Kinder einladen in die Gemeinschaft

Feierlich: Erste Teilnahme am Abendmahl – die Erstkommunion.

Das Wort „Kommunion“ kommt aus dem Lateinischen und bedeutet „Gemeinschaft“. Die Mädchen und Jungs werden darauf vorbereitet, in der Gemeinschaft der Gläubigen während einer Messe die Eucharistie zu feiern.

Die Eucharistie (griech.: letztes Abendmahl) ist für Katholiken der Höhepunkt der Messe. Während dieser Zeremonie erinnern sie sich an das letzte gemeinsame Mahl Jesu’ mit seinen Freunden. In der Erstkommunion erfahren Kinder die einladende Gemeinschaft mit Gott. Sie werden in die Mahlgemeinschaft mit Gott und der Gemeinde offiziell aufgenommen.

Erster Sonntag nach Ostern

In der Regel gehen Kinder in der dritten Klasse, also mit ca. neun Jahren zur Erstkommunion. In kleinen Gruppen in den Gemeinden bereiten sich die Mädchen und Jungen gemeinsam mit einem Gruppenleiter oder einer Gruppenleiterin auf den Tag der Erstkommunion vor.
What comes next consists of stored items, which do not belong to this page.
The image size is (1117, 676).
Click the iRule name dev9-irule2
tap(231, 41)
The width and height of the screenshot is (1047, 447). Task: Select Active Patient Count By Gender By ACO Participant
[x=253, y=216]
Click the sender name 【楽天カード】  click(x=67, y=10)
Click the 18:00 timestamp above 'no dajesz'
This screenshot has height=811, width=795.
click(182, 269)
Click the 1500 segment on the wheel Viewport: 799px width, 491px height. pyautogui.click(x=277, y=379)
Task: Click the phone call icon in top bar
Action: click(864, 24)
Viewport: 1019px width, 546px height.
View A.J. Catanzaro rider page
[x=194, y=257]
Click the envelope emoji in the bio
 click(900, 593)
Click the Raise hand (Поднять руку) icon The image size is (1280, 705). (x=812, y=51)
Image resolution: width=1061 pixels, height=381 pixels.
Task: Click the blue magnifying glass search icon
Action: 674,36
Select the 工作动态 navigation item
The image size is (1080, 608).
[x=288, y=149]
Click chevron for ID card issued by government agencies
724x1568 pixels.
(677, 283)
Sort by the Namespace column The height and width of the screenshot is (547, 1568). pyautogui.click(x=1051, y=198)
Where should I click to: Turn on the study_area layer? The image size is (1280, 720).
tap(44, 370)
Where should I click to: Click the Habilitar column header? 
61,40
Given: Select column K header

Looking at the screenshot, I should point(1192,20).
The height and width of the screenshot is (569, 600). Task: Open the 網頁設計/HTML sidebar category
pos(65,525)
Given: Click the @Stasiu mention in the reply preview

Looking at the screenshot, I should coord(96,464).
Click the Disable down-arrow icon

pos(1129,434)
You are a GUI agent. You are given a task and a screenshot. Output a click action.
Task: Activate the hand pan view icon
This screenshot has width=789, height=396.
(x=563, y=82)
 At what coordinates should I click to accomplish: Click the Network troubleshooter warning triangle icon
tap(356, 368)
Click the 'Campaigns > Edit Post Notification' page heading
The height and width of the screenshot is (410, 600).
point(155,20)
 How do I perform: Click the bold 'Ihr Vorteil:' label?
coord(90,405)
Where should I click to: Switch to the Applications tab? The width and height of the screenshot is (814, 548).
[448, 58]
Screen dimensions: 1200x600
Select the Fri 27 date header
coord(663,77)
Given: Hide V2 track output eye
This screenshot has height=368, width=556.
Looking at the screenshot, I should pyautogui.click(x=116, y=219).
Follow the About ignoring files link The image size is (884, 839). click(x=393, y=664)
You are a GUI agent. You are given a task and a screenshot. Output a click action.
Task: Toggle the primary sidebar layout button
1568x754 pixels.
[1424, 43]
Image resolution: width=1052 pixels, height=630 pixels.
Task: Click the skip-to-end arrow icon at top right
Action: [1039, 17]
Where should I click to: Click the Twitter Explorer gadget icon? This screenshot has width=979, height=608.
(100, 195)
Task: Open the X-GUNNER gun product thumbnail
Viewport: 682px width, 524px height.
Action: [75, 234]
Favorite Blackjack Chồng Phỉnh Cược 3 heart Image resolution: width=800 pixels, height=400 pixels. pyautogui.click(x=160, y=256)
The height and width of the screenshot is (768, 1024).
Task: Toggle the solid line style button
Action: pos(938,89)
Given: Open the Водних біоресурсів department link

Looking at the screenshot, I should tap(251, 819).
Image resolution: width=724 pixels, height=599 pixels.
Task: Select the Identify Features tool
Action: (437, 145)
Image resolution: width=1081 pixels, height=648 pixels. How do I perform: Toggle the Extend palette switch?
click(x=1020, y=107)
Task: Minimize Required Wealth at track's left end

Traditionsgemäß findet die Erstkommunionsfeier am ersten Sonntag nach Ostern, dem „Weißen Sonntag“ statt.

Mit Kommunion bezeichnen die römisch-katholische Kirche, die anglikanischen Kirchen und die Ostkirchen die geheiligten Speisen (Brot und Wein) des Abendmahls (Eucharistie), deren Austeilung und gläubigen Empfang.

Durch den Priester findet in der Heiligen Messe eine Wandlung statt: Die Materie von Brot und Wein bleibt äußerlich erhalten, doch nach der Konsekration (Weihe, Heiligung) ist die Substanz von Brot und Wein etwas völlig anderes geworden, nämlich Leib und Blut Christi.

Nach katholischem Verständnis sind die Voraussetzungen für den Empfang der Kommunion die Taufe, das nicht in Frage gestellte Bekenntnis des katholischen Glaubens und die „rechte Absicht“ des Empfangs.